Following Kwasi Kwarteng’s announcement of new tax cuts, the British Pound fell to its lowest standing ever against the US dollar. “Economic growth isn’t some academic term with no connection to the real world. It means more jobs, higher pay and more money to fund public services, like schools and the National Health Service (NHS),” stated Kwarteng last Friday.

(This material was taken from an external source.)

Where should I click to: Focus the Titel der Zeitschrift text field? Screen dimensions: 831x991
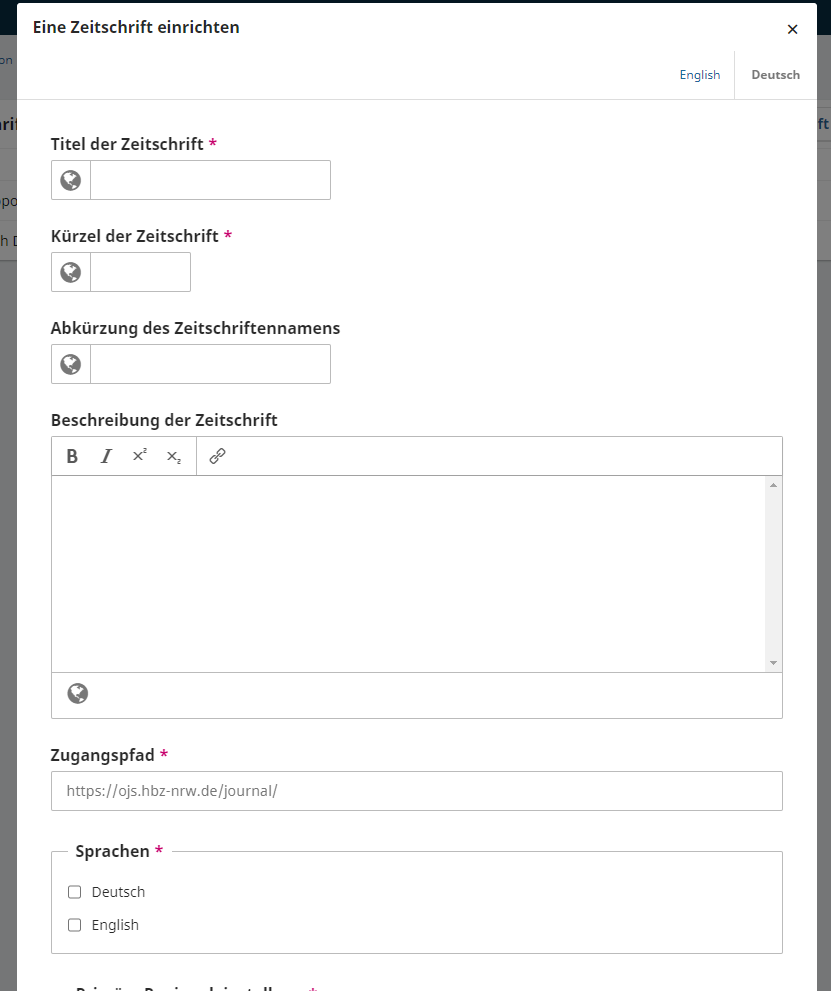pos(210,180)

Following his announcement, the Pound Sterling sank to its lowest point in 37 years.
“There is a clear correlation between poverty and obesity,” says Amy Browne, stewardship lead at CCLA Investment Management and a member of the Investor Coalition on UK Food Policy. “Among adults in the UK, the most deprived regions have almost double the prevalence of obesity compared to the least deprived.”
“Rather than making bad food cheaper, the Government should be incentivizing companies to make healthier products more available, more affordable and more accessible,” she explains.
Now, more than ever
Many health organizations, fearing that the government is catering to corporations, have stated that simply keeping regulations such as the soft drink levy will help to offset the possible rise in inflation that may result from following the announced tax cuts.
“One such measure – the soft drinks industry levy – demonstrates best practice for both business and for the nation’s health (especially those from the most deprived areas),” says Brown. “In fact, as a result of the levy, 48 million kg of sugar was removed per year (2015-2019) from the nation’s diet, and a whopping £1 billion (US$1.08 billion) has been raised to fund important activities like school breakfasts for vulnerable children.”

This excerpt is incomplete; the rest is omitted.